NCEP Home > NCO Home > Systems Integration Branch > Decoders > BUFRLIB > BUFRLIB Table of Contents > Description and Format of DX BUFR Tables
Printer Friendly Version
Description and Format of DX BUFR Tables
(NOTE: this document is intended to be
read in tandem with a sample BUFR tables file, which can itself be viewed within a
separate window by clicking here.)
As noted during the discussion of subroutine OPENBF,
every BUFR file that is presented to the BUFRLIB software, either for input
(reading/decoding) or output (writing/encoding) purposes, must have DX BUFR
tables associated with it, unless the 'SEC3' decoding option is specified
during the call to OPENBF. For all other cases, DX
table information must be pre-defined and made available to the software via
call argument LUNDX during the call to
OPENBF. In the case of an existing BUFR file,
the DX tables information may be embedded within the first few BUFR messages of the
file itself. Otherwise, a separate ASCII text file containing the necessary
DX tables information must be supplied, and this document describes the required
format and content for such a file. It is extremely important that any such
file not only be syntactically correct but also complete, in the sense that
all necessary "mnemonics" must exist and be fully-defined.

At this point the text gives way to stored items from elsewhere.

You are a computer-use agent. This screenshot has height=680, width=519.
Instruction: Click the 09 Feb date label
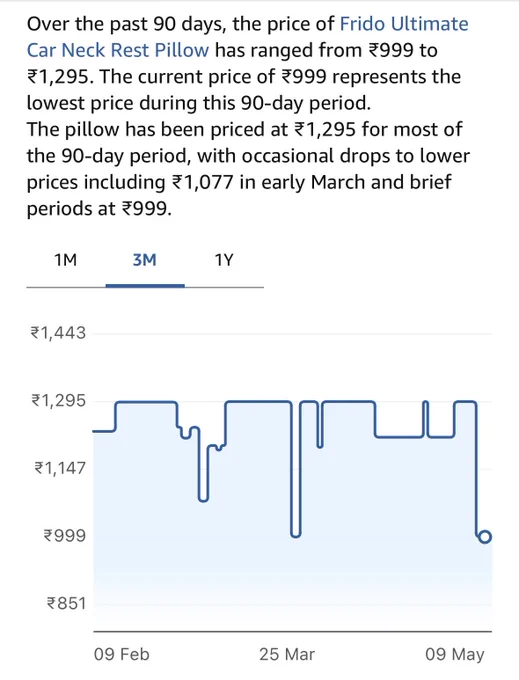pyautogui.click(x=121, y=654)
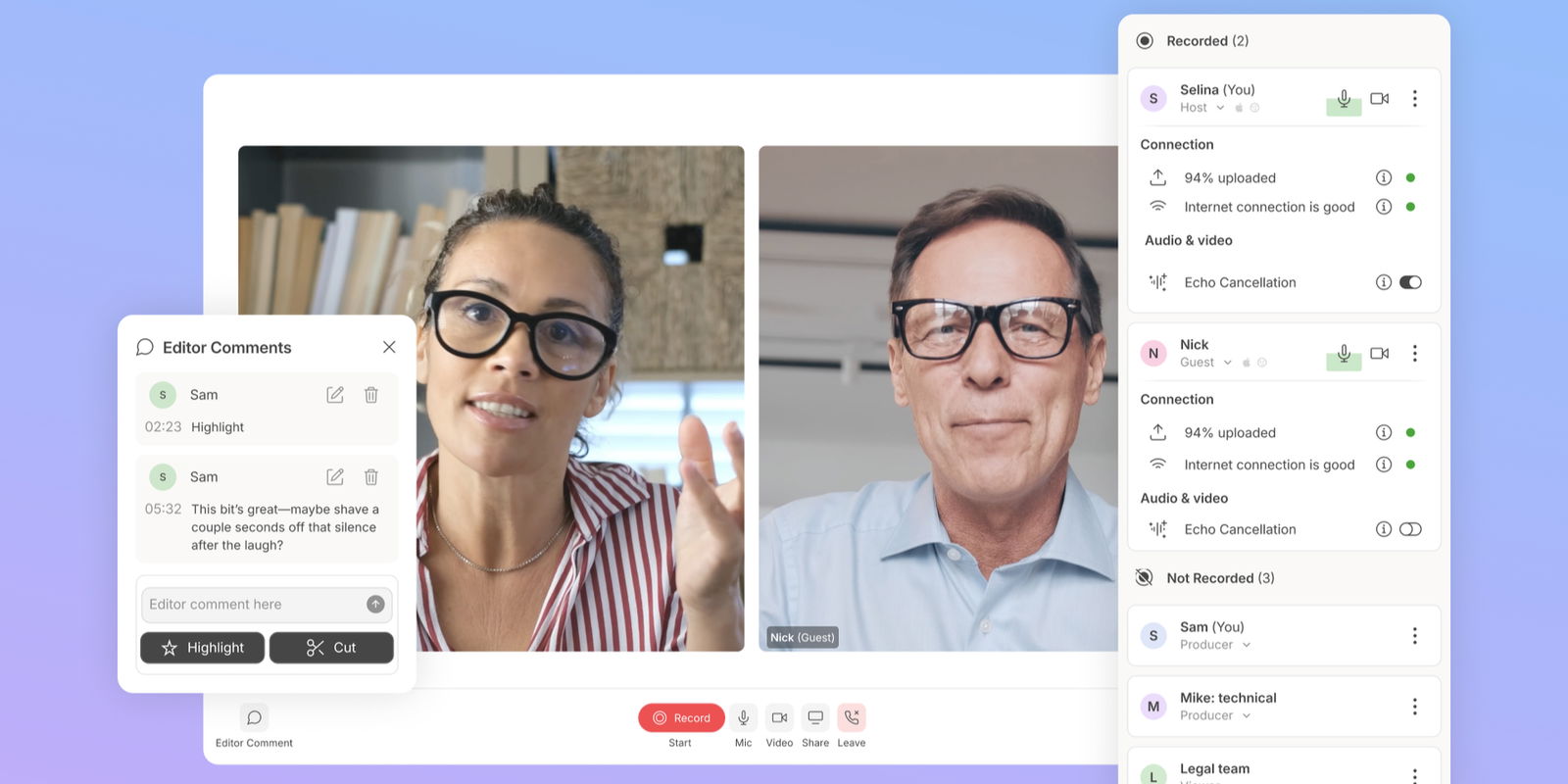The height and width of the screenshot is (784, 1568).
Task: Click the Share screen icon
Action: coord(815,718)
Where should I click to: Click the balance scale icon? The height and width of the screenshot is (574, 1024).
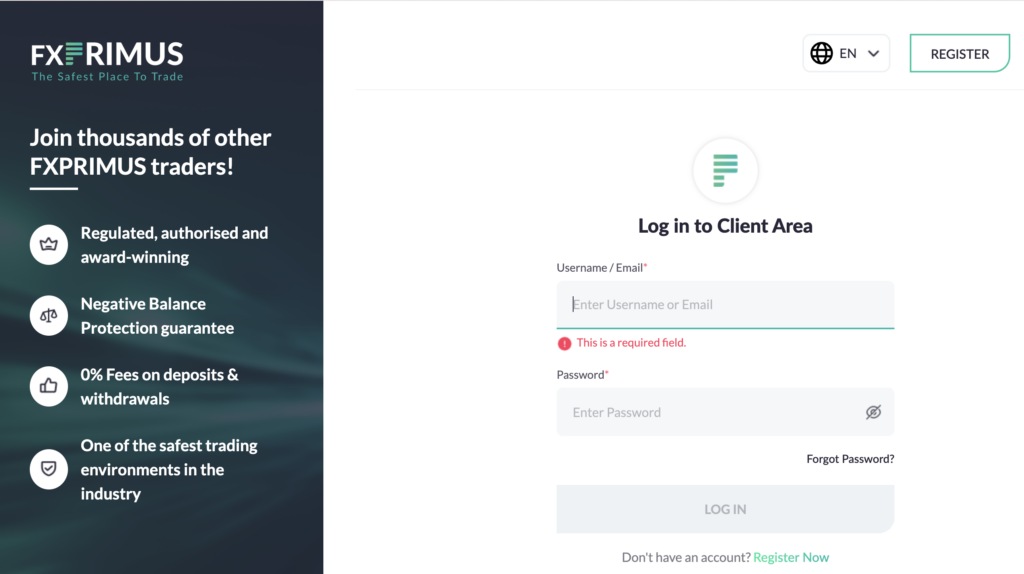(49, 316)
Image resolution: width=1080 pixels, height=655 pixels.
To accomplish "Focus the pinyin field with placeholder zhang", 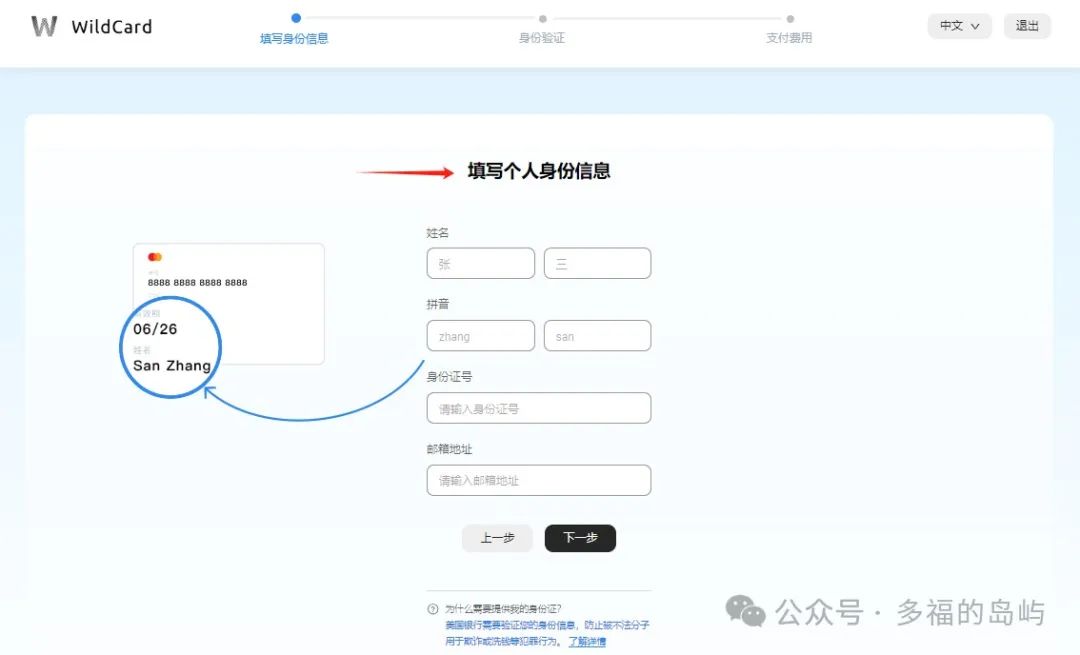I will [x=480, y=336].
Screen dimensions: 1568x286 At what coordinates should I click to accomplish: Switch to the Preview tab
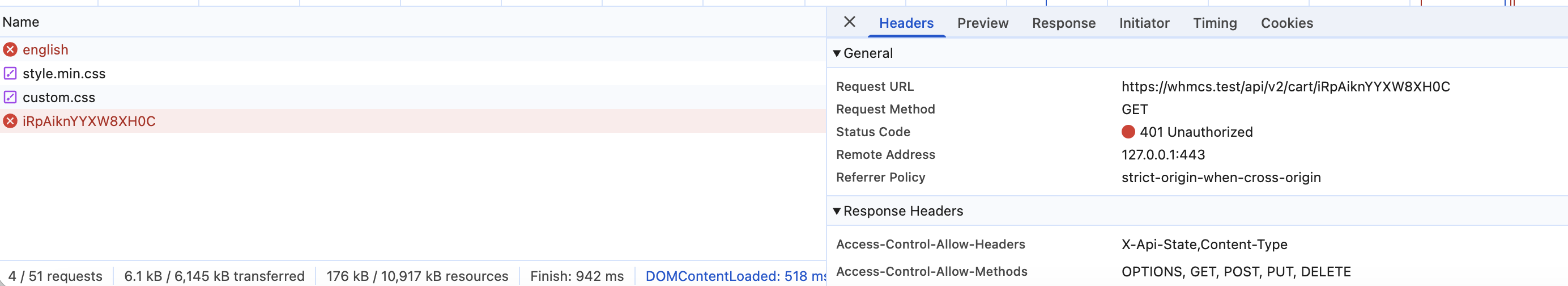(x=982, y=23)
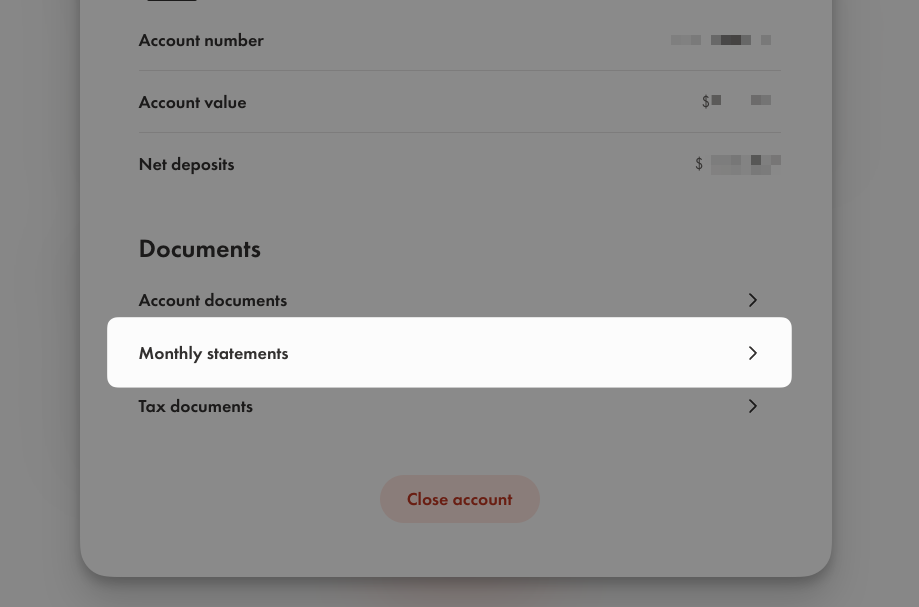Screen dimensions: 919x607
Task: Click the Close account button
Action: 459,499
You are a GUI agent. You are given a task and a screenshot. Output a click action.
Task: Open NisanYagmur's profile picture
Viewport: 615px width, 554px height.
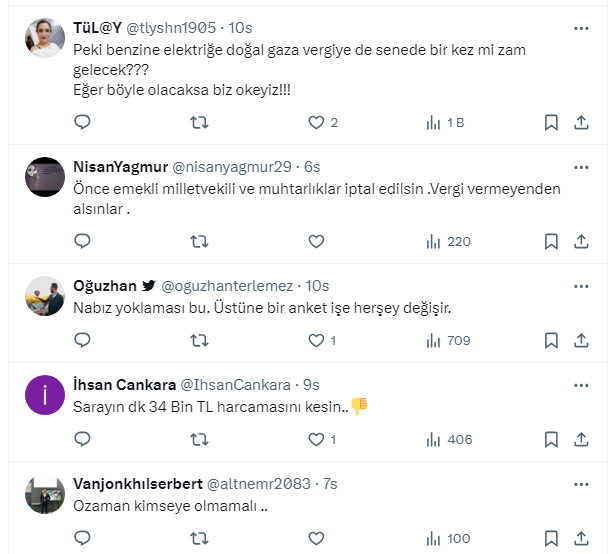point(45,179)
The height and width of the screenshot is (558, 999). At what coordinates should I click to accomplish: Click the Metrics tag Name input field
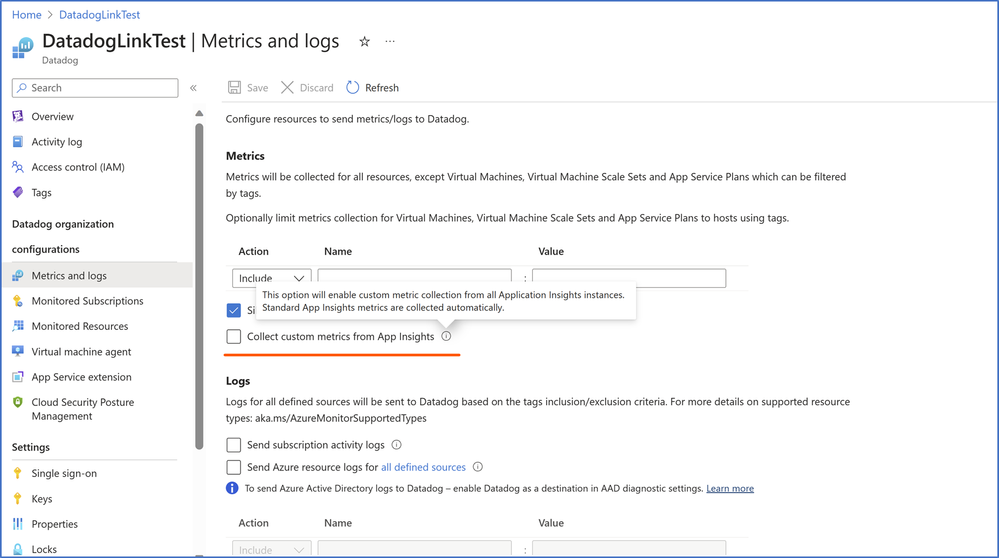coord(414,278)
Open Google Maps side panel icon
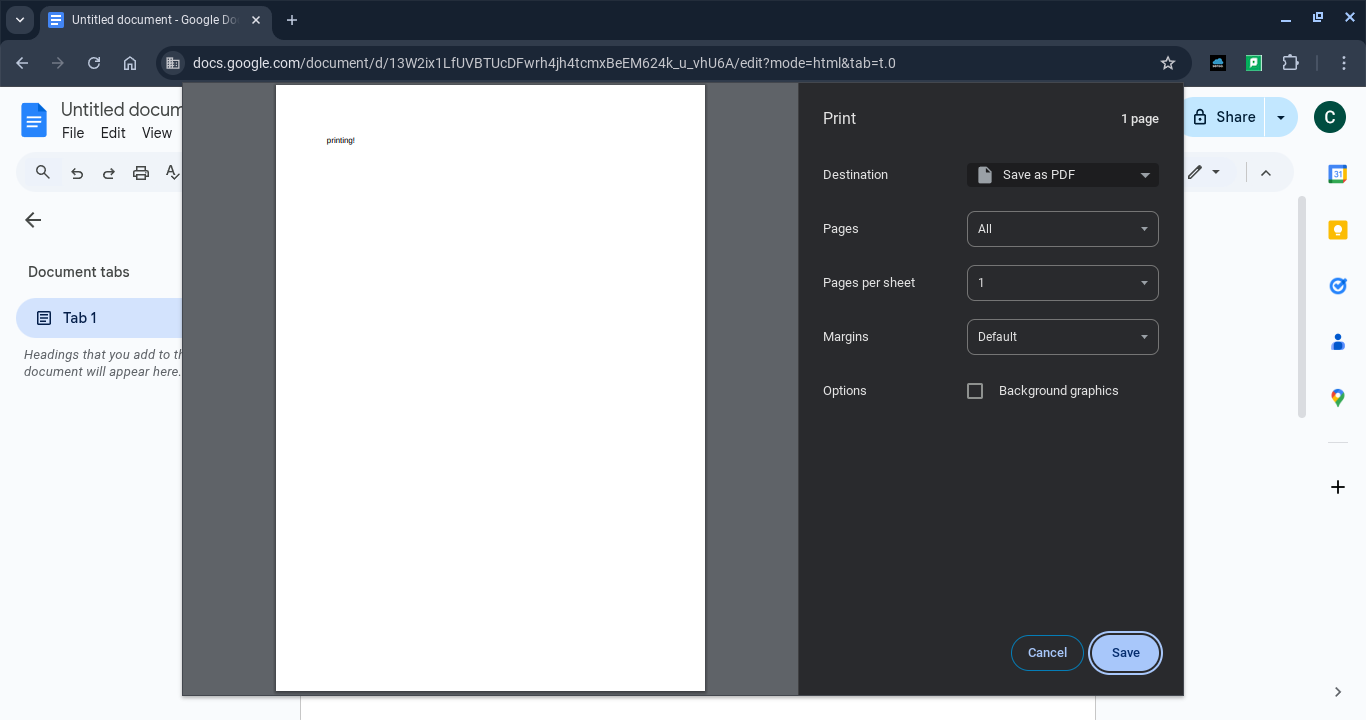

First, let's define what we mean by a mnemonic. In short,
a mnemonic is simply a descriptive, alphanumeric name for an data value. In
the context of the BUFRLIB software, there are "Table A mnemonics", which
refer to particular data subset (i.e. report ) types, "Table B mnemonics",
which refer directly to basic data values, and "Table D mnemonics", which
are sequences composed of one or more Table B (or other Table D!) mnemonics
and which are themselves normally direct constituents of a particular Table A
mnemonic. In other words, at the highest level, we have a Table A mnemonic
which completely describes a type of data subset (e.g. rawinsonde, wind profiler,
etc.), and this Table A mnemonic is defined as a sequence of one or more Table B
or Table D mnemonics, where each Table D mnemonic is likewise itself defined as
a sequence of one or more Table B or Table D mnemonics, and so on until the entire
data subset can be equivalently described as a sequence of one or more Table B
mnemonics which, again, themselves correspond to basic data values (e.g. pressure,
temperature, humidity, etc.). In this way, the entire sequence of data values that
constitute a particular type of data subset is fully and unambiguously defined,
both for purposes of input (reading/decoding) or output (writing/encoding) of
reports corresponding to that particular type of data subset.
However, it is also important to understand what mnemonics are not. Specifically,
mnemonics never themselves appear within actual BUFR messages that are read or
written by the BUFRLIB software; rather, their only purpose in life is to make it
easier for users to interact with the software by providing descriptive names to
represent individual data values, as opposed to having to keep track of the
corresponding FXY numbers (described below), which are much less
intuitive but which nevertheless are the prescribed method within the BUFR code
form for referencing of individual data values (and which therefore are what is
actually read and written by the software!).
As we begin our actual discussion of BUFR tables files, let's start with an
overview, by noting that a BUFR tables file consists of three distinct sections,
each of which contains one or more lines of 80 characters in length, and where a
"*" as the first character of a line indicates that that
entire line is a comment. In the first section, all Table A, B and D mnemonics
that are to be defined within the file are initially declared, assigned a unique
FXY number, and given a short, free-form text description. Then, in the second
section, all previously-declared Table A and Table D mnemonics are actually
defined as a sequence of one or more Table B (or other Table D!) mnemonics.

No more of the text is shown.